+++ PAGE EXCERPT +++
Tuesday 12 August 2008

Everyone agrees that it's impossible . . . . .

Everyone agrees
That it's impossible
To have a real relationship with one's parents,
But the same ones, becoming parents,
Never think
For one moment
That it will be impossible for them to have a real
relationship with their sons and daughters.

Margaret Tait "Origins and Elements" 1959




For many more these days, this poem seems to sum things up, and I have been reflecting on my own parent/child relationships, from both sides of the equation. I think that I am extremely lucky in my parent/child relationships, in that I had much more of a peer to peer relationship with my mother than most, due to my father's early death and my early admission to boarding school, and that of my 4 children, I can count 2 of them as not just much loved, but amongst my dearest friends - that I have much in common with, and would choose as friends if we were to meet as strangers because of our common beliefs and values. This is not to say i hold my other 2 children less dear, simply that they have much more of their fathers' genes and characters of that side of their family, so they are simply different kinds of people.
+++
TASK ITEM A ::
In the blog post on parent/child relationships, why did the writer have a more peer-to-peer relationship with their mother than most people do?
TASK ITEM B ::
Write the next part of the blog post on parent/child relationships, picking up after its last sentence.
The records have no connection to the text above.
+++ DATA SUPPLIED +++
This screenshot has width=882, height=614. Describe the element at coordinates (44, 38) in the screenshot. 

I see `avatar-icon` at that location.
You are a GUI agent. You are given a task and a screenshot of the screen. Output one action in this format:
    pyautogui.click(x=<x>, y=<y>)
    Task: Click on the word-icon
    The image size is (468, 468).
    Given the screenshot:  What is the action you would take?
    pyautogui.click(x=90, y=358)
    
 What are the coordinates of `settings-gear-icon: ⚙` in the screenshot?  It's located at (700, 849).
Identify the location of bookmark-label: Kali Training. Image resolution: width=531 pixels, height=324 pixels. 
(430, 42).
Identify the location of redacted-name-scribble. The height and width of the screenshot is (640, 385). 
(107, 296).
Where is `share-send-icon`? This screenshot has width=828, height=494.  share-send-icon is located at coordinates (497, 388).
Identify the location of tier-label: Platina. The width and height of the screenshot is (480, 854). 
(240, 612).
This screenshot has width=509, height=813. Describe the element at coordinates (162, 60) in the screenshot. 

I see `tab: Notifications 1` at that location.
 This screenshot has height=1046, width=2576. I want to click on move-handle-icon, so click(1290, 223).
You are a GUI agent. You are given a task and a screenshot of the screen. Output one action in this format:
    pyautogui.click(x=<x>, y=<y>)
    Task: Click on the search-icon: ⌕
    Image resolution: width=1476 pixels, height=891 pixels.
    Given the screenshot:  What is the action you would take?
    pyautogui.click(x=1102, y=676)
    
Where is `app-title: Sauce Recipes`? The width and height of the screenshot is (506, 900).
+++
WRITTEN REPLY A ::
The writer credits this to their father's early death and their own early admission to boarding school.

WRITTEN REPLY B ::
Once my father died, my mother needed me to be less dependent on her, emotionally - not a demand that she deliberately or consciously made, simply that she had no reserves left. This created a different kind of parent/child relationship, with me physically dependent, but having to give as much as I took on an emotional level, much more like a peer-to-peer relationship. In many ways this could have easily become little more than what would today be regarded as child abuse, but, for me, it became a positive thing. It gave me faith in myself, in my own ability to deal with whatever life threw at me, at an early age. This coping was not always easy, pleasant or wildly successful, but I did cope, and came out the other side having learned useful lessons, and with an interesting and unusual relationship with my mother. When she died, at the sadly young age of 65, I lost not just my mother, but a friend to whom I was becoming closer all the time, and coming to respect in a way few children respect their parents - not simply as parents, but as an amazing person, whose achievements left me open mouthed.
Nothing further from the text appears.